Profile in the dream: Adult current age, healthy, I looked like myself
Old recurrent dream theme: the mall parking lot, night time, the Quickie Mart
New recurrent dream theme: searching for red high tops
Feelings upon waking: Sick of these nightmares. Physically tired cause I’m not sleeping much. Anxious because I haven’t stopped seeing last nights dreams yet.
Feelings now: numb
Revised Dream:
Re-written by No One-Monday, June 11, 2007-1:14PM EST
I grab an egg McMuffin and coffee Quickie Mart and head out to the city bus to go home. The sun is up, I’ve got a full day ahead of me. Captain is probably at the door waiting for me to return. We’ve got a date to play ball in the yard. I don’t want to be late. I sit alone on the bus, not directly in front by the driver nor way in the back by the emergency door, but slightly closer to the front from the middle. As I eat my sandwich a woman shows other passengers card tricks. I join the group watching her flip cards around and snatch coins from behind their ears. My stop is next. At home I unlock the door and there’s Captain, leash in his mouth, ball at his side. We first go to the golf course to sit by the big tree at the South end of the course. I look forward to sitting there on hot days, sitting watching him watch squirrels, watching the occasional car drive by, and watching bad golfers curse because they didn’t get their shot just right. The noon hour arrives quickly and its lunch time so Captain and I skip ball to go home and eat. Later in the day when the sun isn’t so hot we’ll return to our comfy spot to toss around an old pig skin ball scuffed and marked by man’s best friend.

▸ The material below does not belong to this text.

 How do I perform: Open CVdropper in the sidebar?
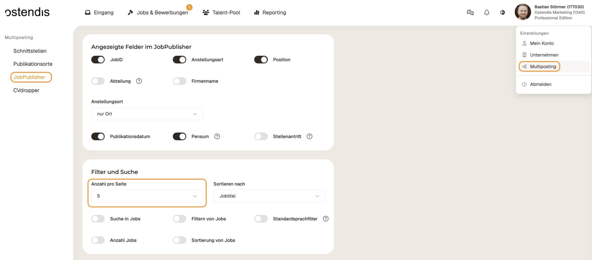tap(26, 91)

Feelings now: Tired. I feel rather beaten down emotionally. It was a very long week end.
Safety status:There’s a cutting threat, I’d say low. It has more to do with an accumulation of events than this dream. Our last session has been on my mind, the event before and the discussion during therapy was quite heavy.
Safety plan: Curtains are open to let the light in, going to the golf course after coffee and an egg sandwich
Update:
Monday, June 11, 2007-11:42PM EST
Cap and I took that walk. I ate an egg sandwich for lunch but skipped the coffee. It’s been an anxiety filled day but I did get a few things accomplished. I ate a good dinner (pork chops, dressing, baby carrots and green beans w/ garlic bread). I didn’t cut. I still feel somewhat sad but at least I accomplished my goals for the day.